### Directions
The lines to return are the one containing "Screen dimensions: 487x279" and all that follow it in the entries below, duplicated exactly and nothing else.

### Records shown
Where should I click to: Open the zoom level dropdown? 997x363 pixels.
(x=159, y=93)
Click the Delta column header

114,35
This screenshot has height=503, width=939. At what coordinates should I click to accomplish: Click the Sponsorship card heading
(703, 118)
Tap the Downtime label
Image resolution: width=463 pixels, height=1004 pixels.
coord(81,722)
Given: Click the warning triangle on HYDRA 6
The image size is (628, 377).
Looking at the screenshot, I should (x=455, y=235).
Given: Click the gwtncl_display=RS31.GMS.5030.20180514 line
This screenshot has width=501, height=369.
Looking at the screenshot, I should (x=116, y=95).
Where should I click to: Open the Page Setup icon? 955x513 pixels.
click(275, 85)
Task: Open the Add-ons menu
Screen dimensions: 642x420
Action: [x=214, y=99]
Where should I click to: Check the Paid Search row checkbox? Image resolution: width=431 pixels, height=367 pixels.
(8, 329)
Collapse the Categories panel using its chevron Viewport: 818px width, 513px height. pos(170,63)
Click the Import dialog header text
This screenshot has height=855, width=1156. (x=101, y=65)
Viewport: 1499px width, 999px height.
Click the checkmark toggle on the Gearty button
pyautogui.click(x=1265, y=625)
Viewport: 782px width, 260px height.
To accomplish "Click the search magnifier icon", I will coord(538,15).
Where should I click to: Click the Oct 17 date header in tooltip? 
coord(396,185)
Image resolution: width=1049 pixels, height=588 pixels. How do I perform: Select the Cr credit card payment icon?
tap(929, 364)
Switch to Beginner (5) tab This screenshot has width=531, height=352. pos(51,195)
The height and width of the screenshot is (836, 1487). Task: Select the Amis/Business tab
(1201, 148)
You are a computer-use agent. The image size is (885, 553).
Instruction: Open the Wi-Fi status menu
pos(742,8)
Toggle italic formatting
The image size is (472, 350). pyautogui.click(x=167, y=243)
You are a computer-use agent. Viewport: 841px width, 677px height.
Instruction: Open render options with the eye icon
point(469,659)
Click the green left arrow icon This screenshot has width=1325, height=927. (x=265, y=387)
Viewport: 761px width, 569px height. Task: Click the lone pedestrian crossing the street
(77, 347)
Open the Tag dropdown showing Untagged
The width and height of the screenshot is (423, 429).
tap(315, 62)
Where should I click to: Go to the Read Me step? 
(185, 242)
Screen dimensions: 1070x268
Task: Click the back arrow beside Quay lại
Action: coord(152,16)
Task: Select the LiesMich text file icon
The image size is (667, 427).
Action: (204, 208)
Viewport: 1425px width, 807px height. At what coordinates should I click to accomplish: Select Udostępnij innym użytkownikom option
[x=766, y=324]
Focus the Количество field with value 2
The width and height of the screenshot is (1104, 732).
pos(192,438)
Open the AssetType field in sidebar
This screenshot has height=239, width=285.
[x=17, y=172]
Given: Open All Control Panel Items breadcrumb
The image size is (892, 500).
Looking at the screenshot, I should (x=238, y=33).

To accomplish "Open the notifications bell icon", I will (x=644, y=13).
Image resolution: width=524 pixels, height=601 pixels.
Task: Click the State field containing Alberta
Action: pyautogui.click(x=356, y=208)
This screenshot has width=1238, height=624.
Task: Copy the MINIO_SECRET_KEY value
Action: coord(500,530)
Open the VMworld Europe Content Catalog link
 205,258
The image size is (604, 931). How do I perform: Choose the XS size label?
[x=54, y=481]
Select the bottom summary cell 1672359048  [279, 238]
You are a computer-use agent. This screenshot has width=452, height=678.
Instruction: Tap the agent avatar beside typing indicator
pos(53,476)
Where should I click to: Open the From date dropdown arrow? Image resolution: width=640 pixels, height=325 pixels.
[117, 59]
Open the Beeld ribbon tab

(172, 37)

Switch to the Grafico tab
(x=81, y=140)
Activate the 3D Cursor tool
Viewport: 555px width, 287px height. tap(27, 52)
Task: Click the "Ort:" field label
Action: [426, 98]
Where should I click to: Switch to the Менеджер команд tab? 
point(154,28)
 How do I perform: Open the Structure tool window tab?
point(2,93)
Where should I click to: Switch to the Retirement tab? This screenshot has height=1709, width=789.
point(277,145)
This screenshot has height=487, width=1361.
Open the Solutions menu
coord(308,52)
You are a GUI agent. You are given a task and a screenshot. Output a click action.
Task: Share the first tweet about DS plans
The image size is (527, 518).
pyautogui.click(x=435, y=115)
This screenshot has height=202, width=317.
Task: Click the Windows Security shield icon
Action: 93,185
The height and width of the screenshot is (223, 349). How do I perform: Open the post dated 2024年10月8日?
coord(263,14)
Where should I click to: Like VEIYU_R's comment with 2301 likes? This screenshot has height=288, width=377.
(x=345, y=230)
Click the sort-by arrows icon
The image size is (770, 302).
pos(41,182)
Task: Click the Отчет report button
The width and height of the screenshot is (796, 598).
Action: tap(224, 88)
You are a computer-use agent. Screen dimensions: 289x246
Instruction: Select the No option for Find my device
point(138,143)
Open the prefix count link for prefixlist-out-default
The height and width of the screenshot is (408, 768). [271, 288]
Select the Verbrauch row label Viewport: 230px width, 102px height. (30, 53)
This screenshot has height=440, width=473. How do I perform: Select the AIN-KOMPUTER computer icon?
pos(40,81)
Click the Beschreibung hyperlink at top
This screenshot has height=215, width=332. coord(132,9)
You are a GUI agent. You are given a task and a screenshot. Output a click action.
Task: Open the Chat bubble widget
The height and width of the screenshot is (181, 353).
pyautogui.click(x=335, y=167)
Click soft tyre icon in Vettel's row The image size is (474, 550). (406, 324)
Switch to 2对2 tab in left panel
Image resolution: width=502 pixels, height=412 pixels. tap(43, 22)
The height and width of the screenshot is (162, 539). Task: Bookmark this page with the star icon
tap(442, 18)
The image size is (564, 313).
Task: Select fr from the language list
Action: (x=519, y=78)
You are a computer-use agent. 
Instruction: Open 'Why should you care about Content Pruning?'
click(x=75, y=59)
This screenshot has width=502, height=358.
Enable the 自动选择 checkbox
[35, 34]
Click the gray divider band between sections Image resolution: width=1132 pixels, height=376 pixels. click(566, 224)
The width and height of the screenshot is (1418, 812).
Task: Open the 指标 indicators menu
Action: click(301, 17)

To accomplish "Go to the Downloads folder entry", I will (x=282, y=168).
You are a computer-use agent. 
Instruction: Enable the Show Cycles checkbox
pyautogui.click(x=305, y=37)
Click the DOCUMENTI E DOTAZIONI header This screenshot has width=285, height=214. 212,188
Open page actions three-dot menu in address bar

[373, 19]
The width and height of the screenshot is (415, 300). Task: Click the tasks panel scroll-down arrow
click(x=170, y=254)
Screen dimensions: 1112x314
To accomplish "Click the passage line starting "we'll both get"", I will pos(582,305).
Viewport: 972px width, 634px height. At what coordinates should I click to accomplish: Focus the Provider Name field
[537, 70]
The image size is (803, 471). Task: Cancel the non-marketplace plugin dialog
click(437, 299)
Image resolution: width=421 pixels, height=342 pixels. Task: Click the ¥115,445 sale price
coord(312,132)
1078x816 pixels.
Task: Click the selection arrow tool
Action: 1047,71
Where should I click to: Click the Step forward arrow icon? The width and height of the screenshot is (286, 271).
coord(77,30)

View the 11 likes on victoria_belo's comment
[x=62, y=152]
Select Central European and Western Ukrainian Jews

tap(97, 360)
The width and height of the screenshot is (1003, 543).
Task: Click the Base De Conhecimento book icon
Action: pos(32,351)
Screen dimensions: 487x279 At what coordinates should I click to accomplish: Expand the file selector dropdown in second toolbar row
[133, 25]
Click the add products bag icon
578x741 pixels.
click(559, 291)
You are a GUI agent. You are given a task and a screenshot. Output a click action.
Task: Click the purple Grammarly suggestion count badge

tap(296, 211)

### Answer box
Screen dimensions: 487x279 At what coordinates should I click to accomplish: Expand the file selector dropdown in second toolbar row
[133, 25]
Click the add products bag icon
578x741 pixels.
click(559, 291)
You are a GUI agent. You are given a task and a screenshot. Output a click action.
Task: Click the purple Grammarly suggestion count badge

tap(296, 211)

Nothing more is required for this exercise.